Bella Kiser is an interdisciplinary Filipino American artist from Chicago, Illinois. She uses sculpture, performance, virtual reality, and sound to build soft architecture, which she defines as, “a malleable and ever-changing building technique that is in constant exchange with memory; a fabritecture of susceptible surfaces formed from intangible experiences.”
I started thinking about soft architecture in the spring of 2018 after experiencing racism at Tufts University when a white friend displaced me within my own body, robbing me of the little sense of home and comfort I had while living in an unfamiliar college environment. I sat with this for a year, until one day I remembered my paternal grandparents with no permanent residence. They traveled from place to place in an RV, a transient space with no link to a specific location or time, yet they still called it home. My familial history paired with my broken understanding of self led me to create my MobileHome Series through which I attempt to capture the materialization of “home.” One may choose to wear these garments when feeling lost, without belonging, or “home”less. These pieces suggest that home is something that we permanently carry with us, supporting us even in the most mundane of moments. By relating architecture to garment, I am suggesting that both mediums have the same foundational purpose: to separate and protect the user from the outside environment. This soft armor is meant to protect those who are marginalized. From my MobileHomes came the more generalized concept of soft architecture, a world that I am continuing to create.

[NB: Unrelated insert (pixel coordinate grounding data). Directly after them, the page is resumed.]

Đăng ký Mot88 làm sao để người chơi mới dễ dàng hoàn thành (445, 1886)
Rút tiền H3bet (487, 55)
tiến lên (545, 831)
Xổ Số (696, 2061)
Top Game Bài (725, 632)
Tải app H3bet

Music Box (Floor #1), while still protective, transitions my focus to the auditory aspects of soft architecture. Inspired by R. Murray Schafer and Alvin Lucier, this auditory, large-scale wearable invites users to sink into the floor and listen to the amplification of their architectural environment. Every place resonates with unceasing frequencies that compose our sonic landscape and alter our perception of space itself. Using four mattresses, a box spring, upholstery foam, blue vinyl, guitar amps and contact microphones the piece wraps itself around the user and their senses to transform them into part of their surroundings. This installation asks the user to not only become part of the background, but also to become hyper-aware of their bodies in claustrophobic space—simulating both comfort and displeasure.